**SET EXERCISE:**
Copy the lines below word for word, and leave out the pictures.

**ENTRIES SUPPLIED:**
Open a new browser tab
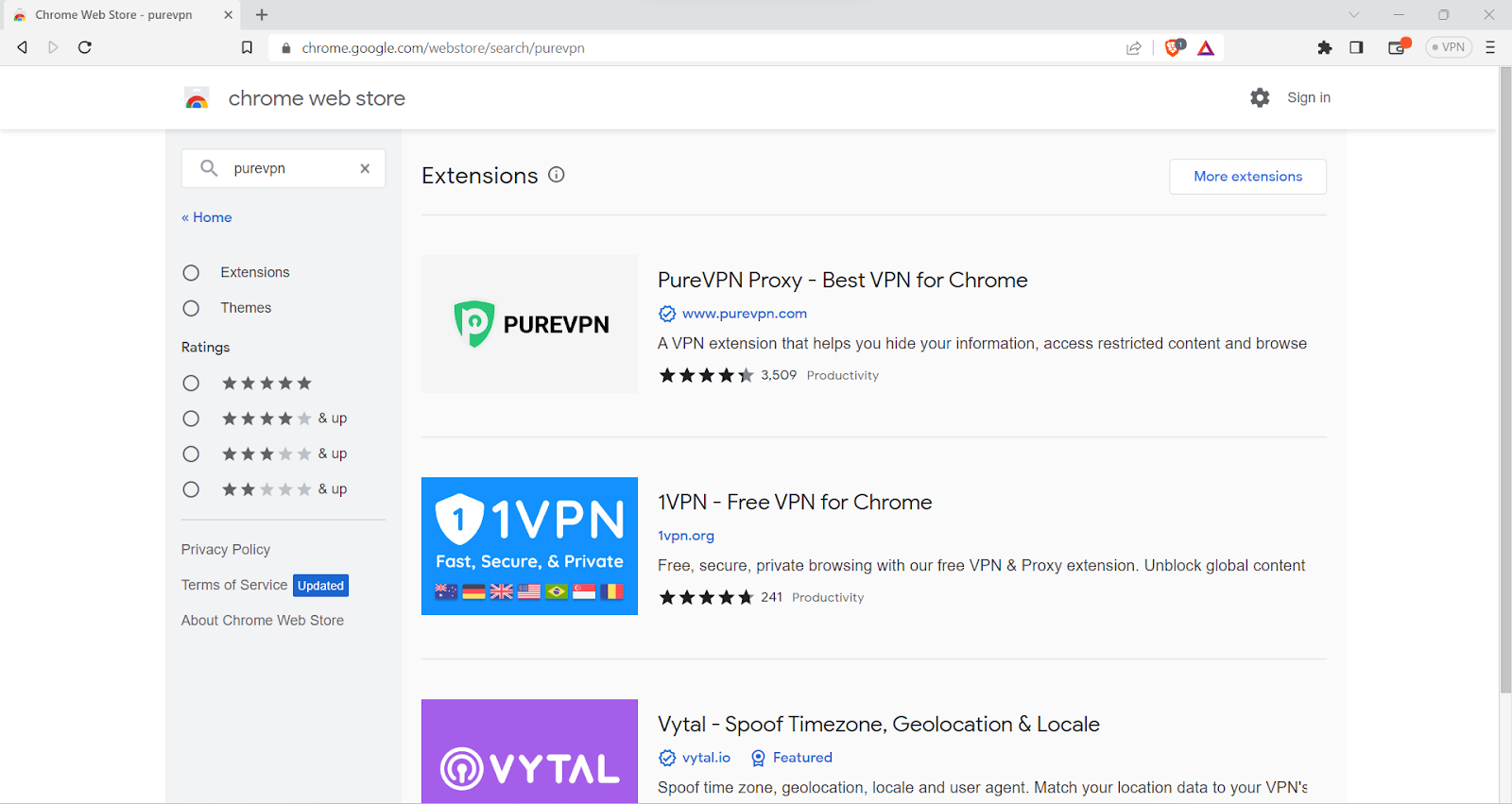coord(262,14)
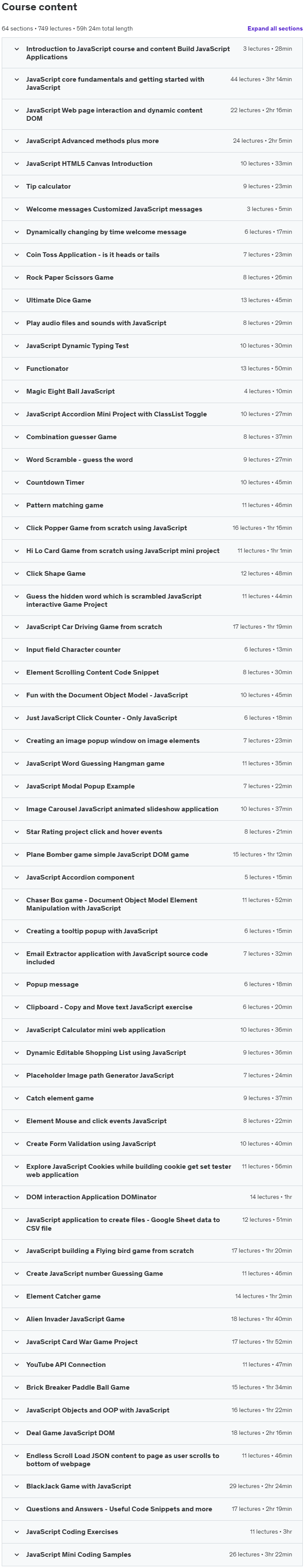Click Pattern matching game section title

(x=65, y=505)
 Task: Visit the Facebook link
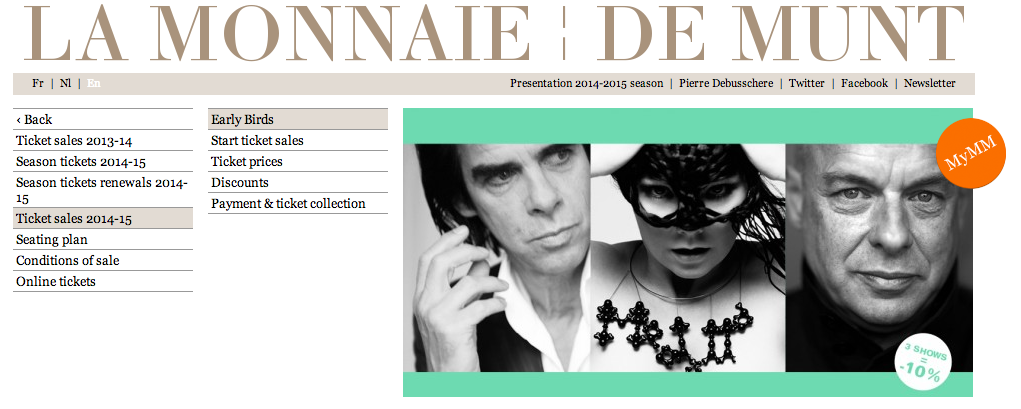(x=864, y=83)
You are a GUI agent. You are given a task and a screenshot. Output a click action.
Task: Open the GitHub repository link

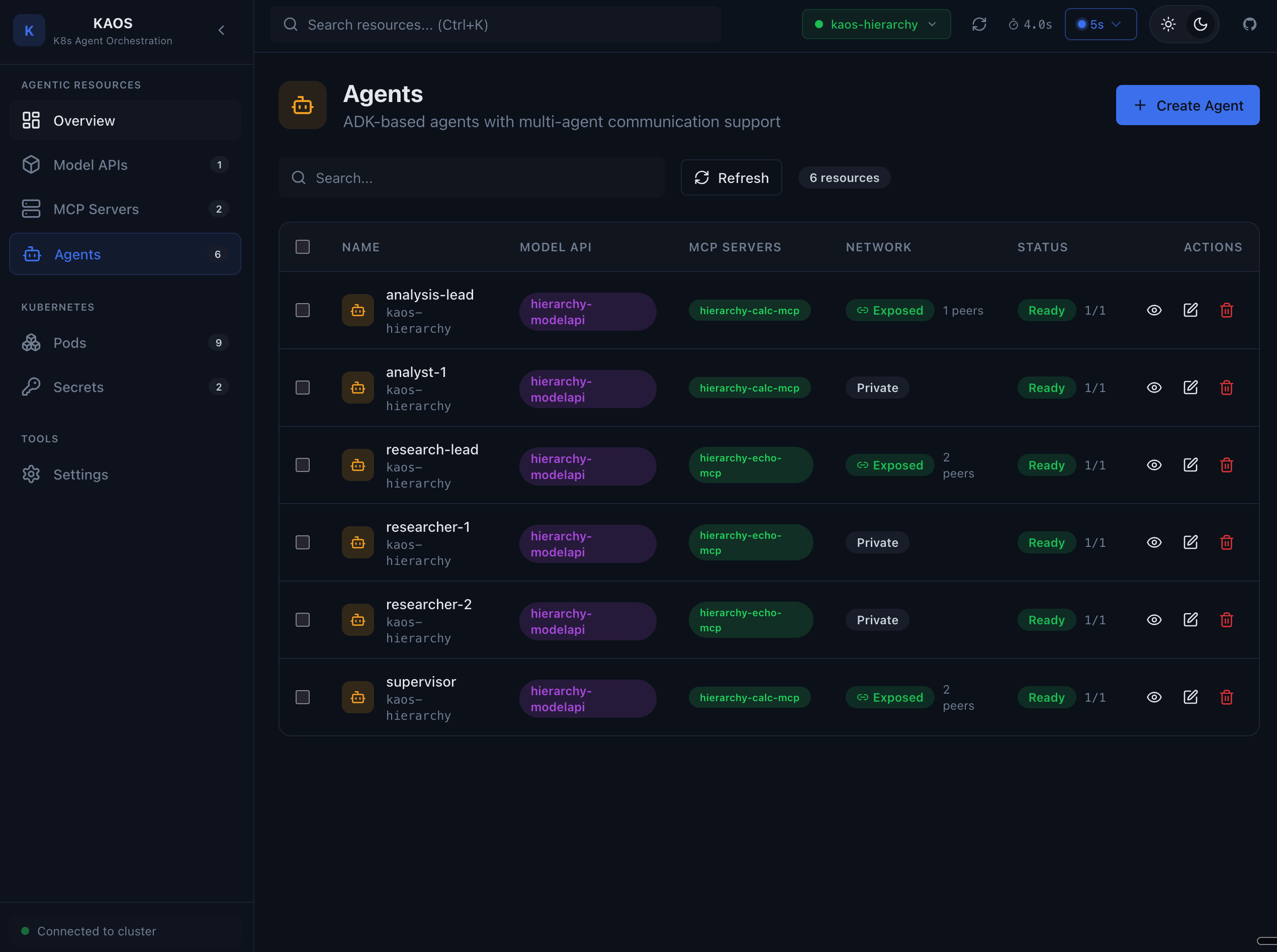tap(1249, 24)
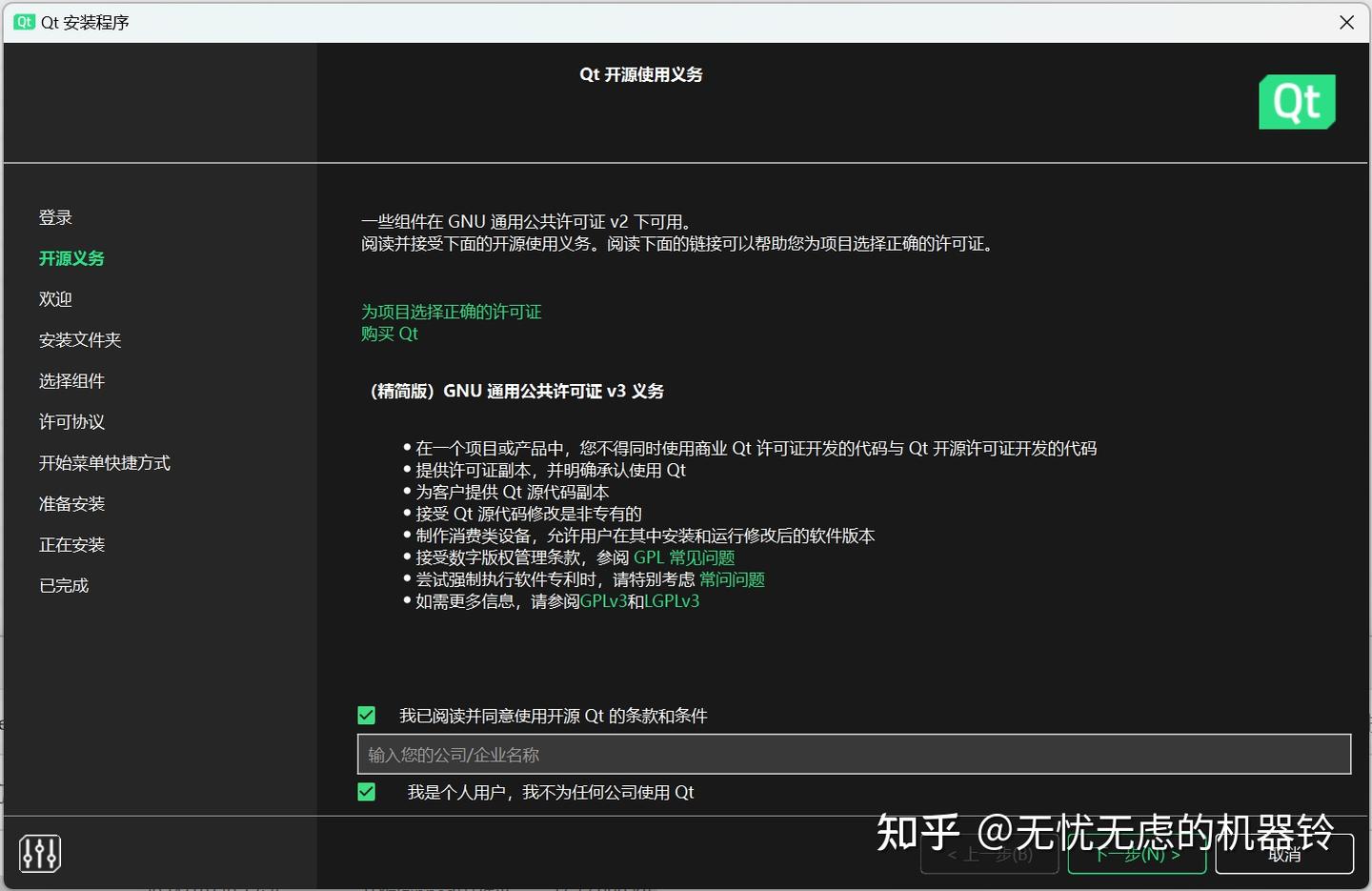Click the GPLv3 license link

pos(603,600)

**FULL OUTPUT:**
Open a new browser tab
coord(262,14)
Click Pattern matching game section title

(x=65, y=505)
 Task: Visit the Facebook link
(x=864, y=83)
You are a GUI agent. You are given a task and a screenshot. Output a click action.
Task: Open the GitHub repository link

tap(1249, 24)
Click the GPLv3 license link

pos(603,600)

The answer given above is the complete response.